Las selecciones de Irán y Nueva Zelanda regalaron un verdadero espectáculo futbolístico este lunes al empatar 2-2 en el partido correspondiente a la jornada inaugural del Grupo G del Mundial 2026, celebrado en Los Ángeles, Estados Unidos.
El encuentro estuvo cargado de alto voltaje, alternativas en las dos áreas y una constante vocación ofensiva por parte de ambos combinados de principio a fin.
La escuadra iraní asumió el control en el amanecer del juego; sin embargo, fueron los «All Whites» quienes golpearon primero.
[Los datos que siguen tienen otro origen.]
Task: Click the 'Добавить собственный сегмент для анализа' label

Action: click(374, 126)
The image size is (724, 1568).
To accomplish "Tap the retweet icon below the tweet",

Apenas al minuto 7, el experimentado delantero Chris Wood asistió con precisión a Elijah Just, quien definió con un remate cruzado para batir al guardameta Alireza Beiranvand y poner el 1-0 parcial.
Los «Príncipes de Persia» reaccionaron con ímpetu y acariciaron la igualdad con un disparo de Mehdi Taremi que se estrelló en el poste. La insistencia rindió frutos al minuto 33, cuando el lateral derecho Ramin Rezaeian lideró una incursión ofensiva y, tras un entrevero en el área propiciado por Shahriyar Moghanlou, sacó un potente remate para decretar el 1-1.
En el complemento, el combinado neozelandés volvió a adelantarse en el marcador. Al minuto 55, una rápida recuperación en tres cuartos de cancha decantó en otra combinación entre Wood y Elijah Just, permitiendo que este último firmara su doblete de la noche con una certera definición.
Pese al golpe, los dirigidos por Irán no bajaron los brazos y alcanzaron la paridad definitiva al minuto 64. Ramin Rezaeian se vistió de asistente y mandó un centro milimétrico desde la banda derecha para que Mohammed Mohebi, libre de marca, conectara un certero cabezazo al fondo de las redes de Max Crocombe.
El tramo final del partido guardó dramatismo puro. En el tiempo de compensación, la zaga neozelandesa salvó de manera agónica un balón en la línea de gol tras un testarazo de Nemati, sellando un reparto de puntos justo para ambos elencos en suelo estadounidense.